## EXERCISE
Collect every line below that contains the word "Open".

## SOURCE MATERIAL
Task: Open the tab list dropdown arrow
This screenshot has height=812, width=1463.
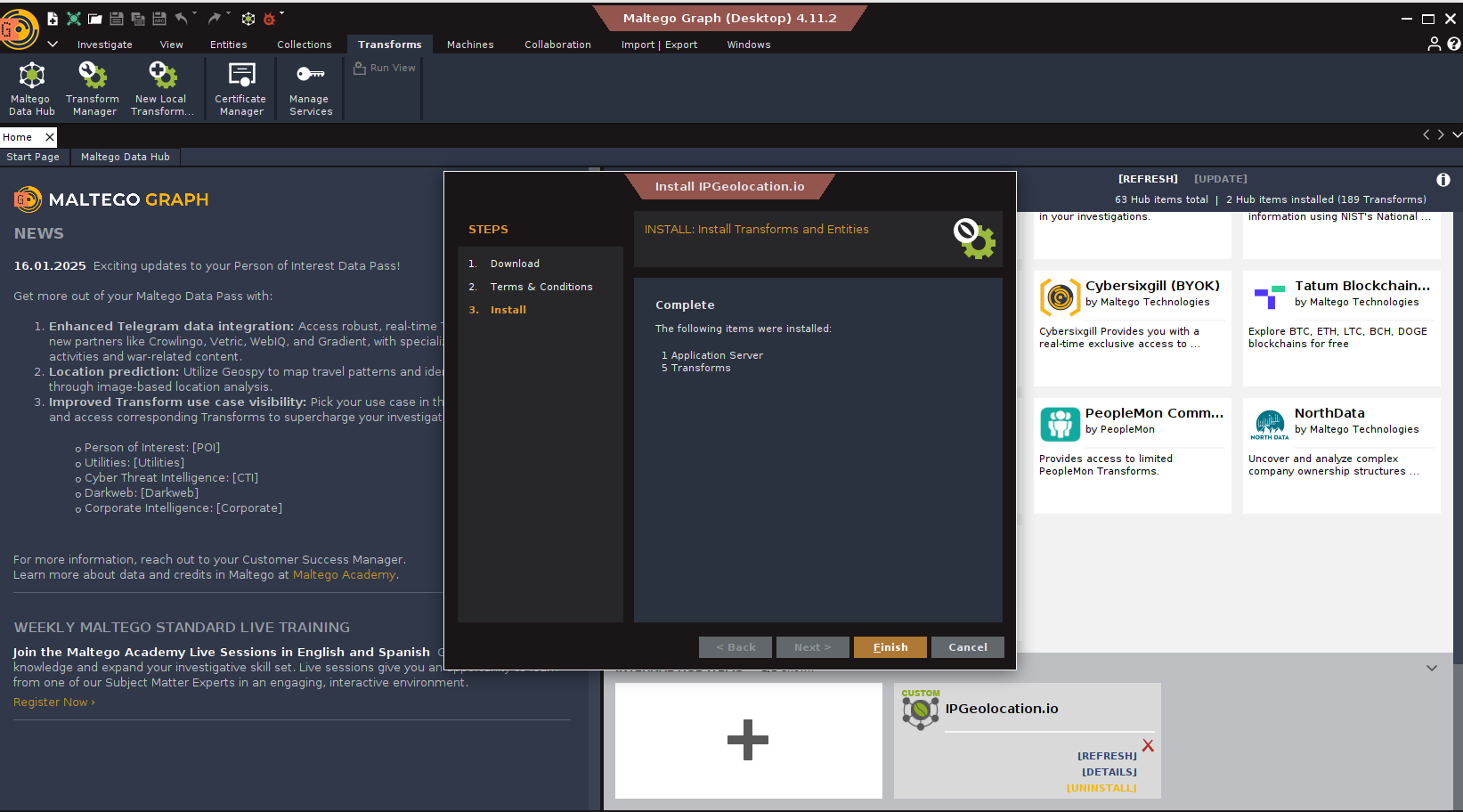Action: click(1457, 134)
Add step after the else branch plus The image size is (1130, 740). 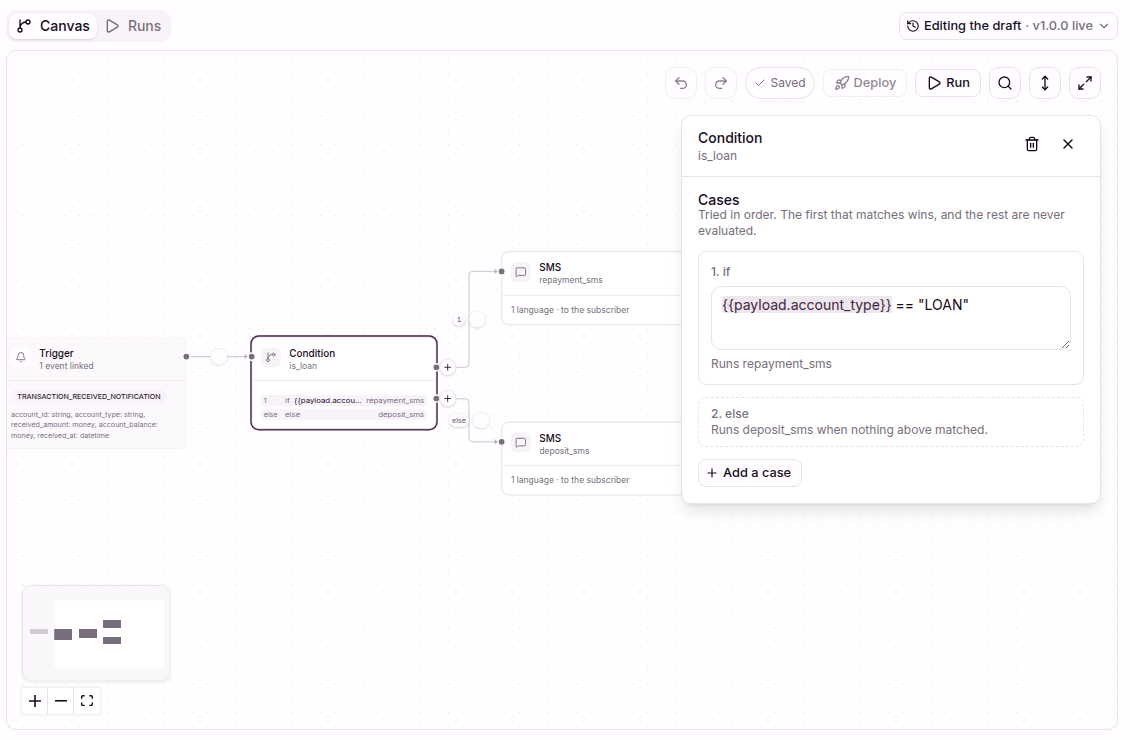(448, 398)
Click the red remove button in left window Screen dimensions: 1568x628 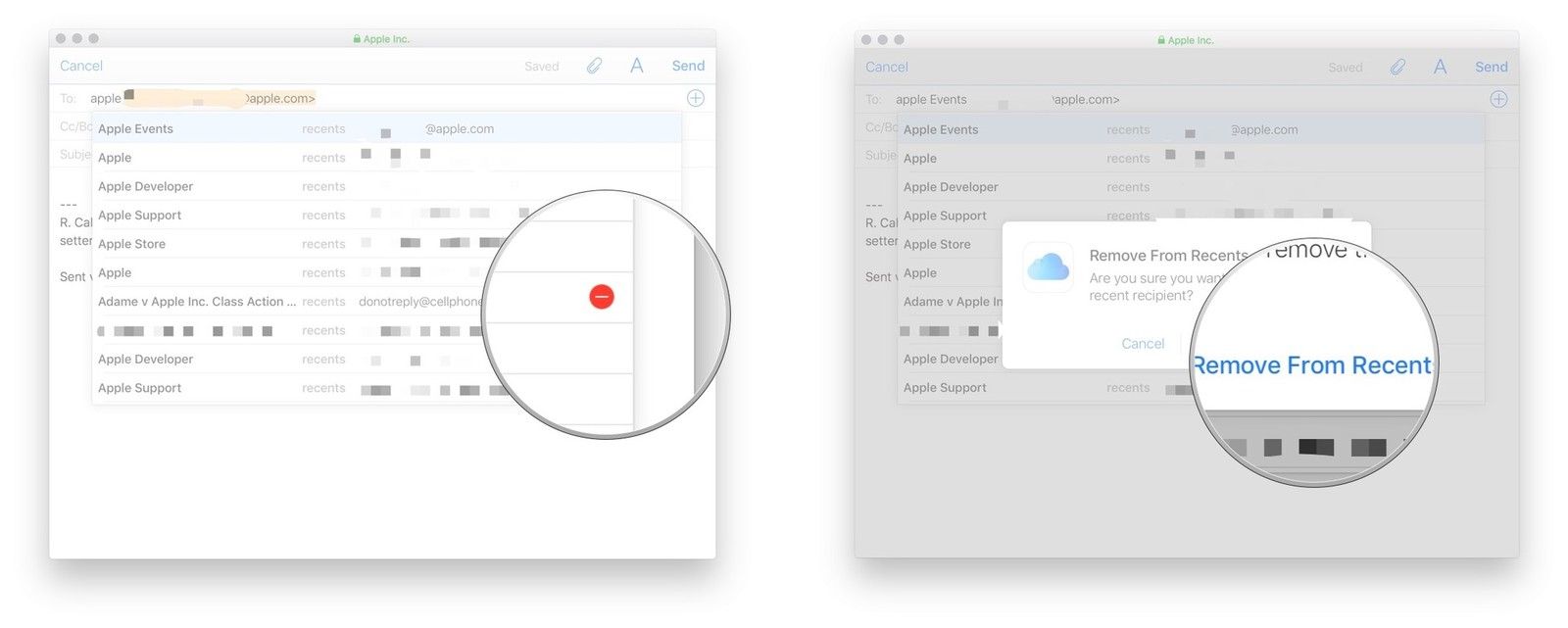coord(602,297)
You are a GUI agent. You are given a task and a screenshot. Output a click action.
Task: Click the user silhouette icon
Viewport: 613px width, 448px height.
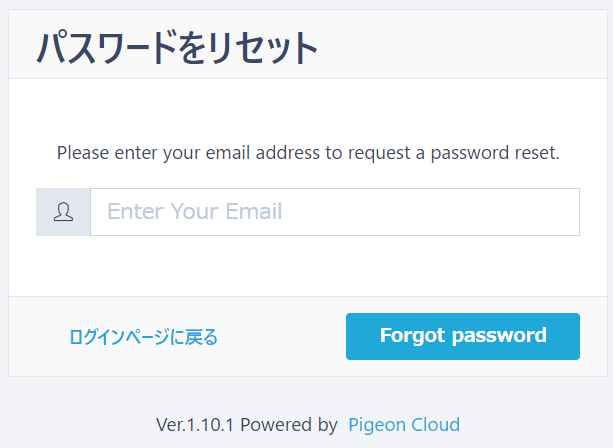pos(63,212)
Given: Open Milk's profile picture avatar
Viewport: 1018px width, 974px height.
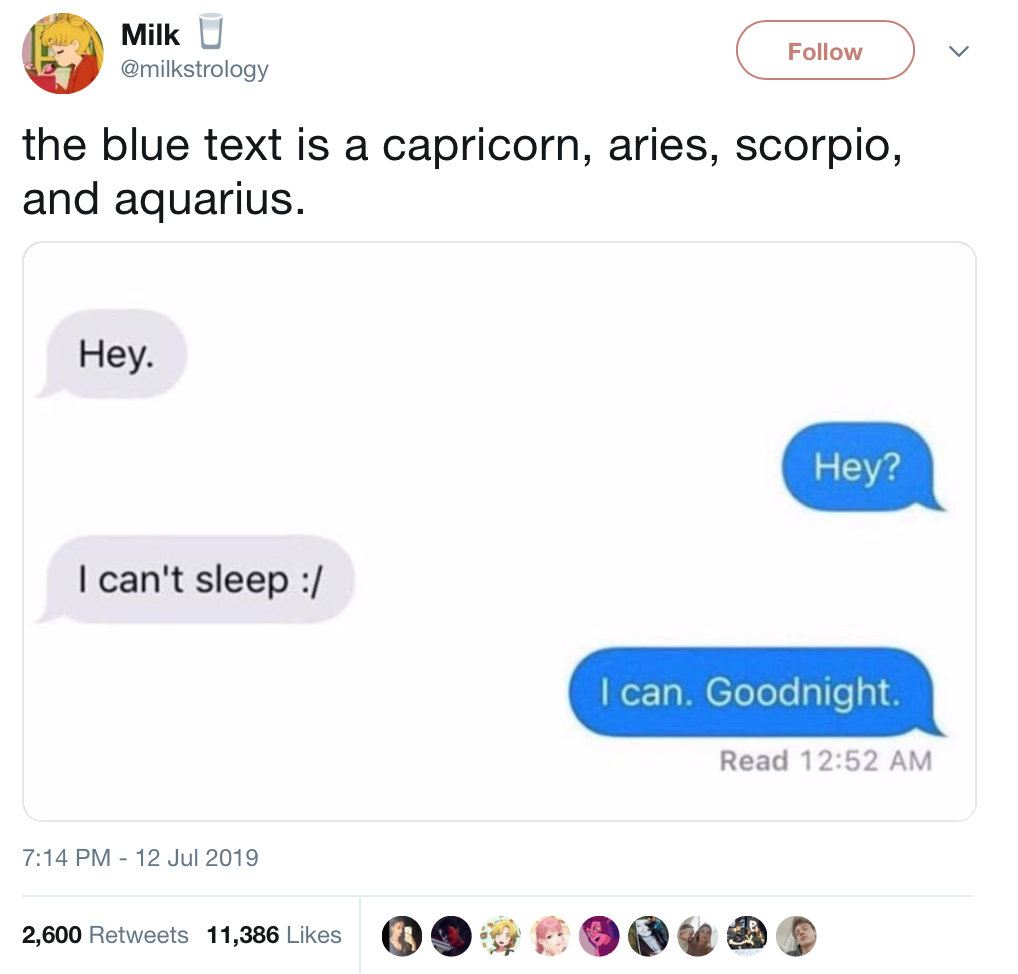Looking at the screenshot, I should [x=62, y=53].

## RESPONSE BELOW
Task: Open the tab list dropdown arrow
Given: Open Milk's profile picture avatar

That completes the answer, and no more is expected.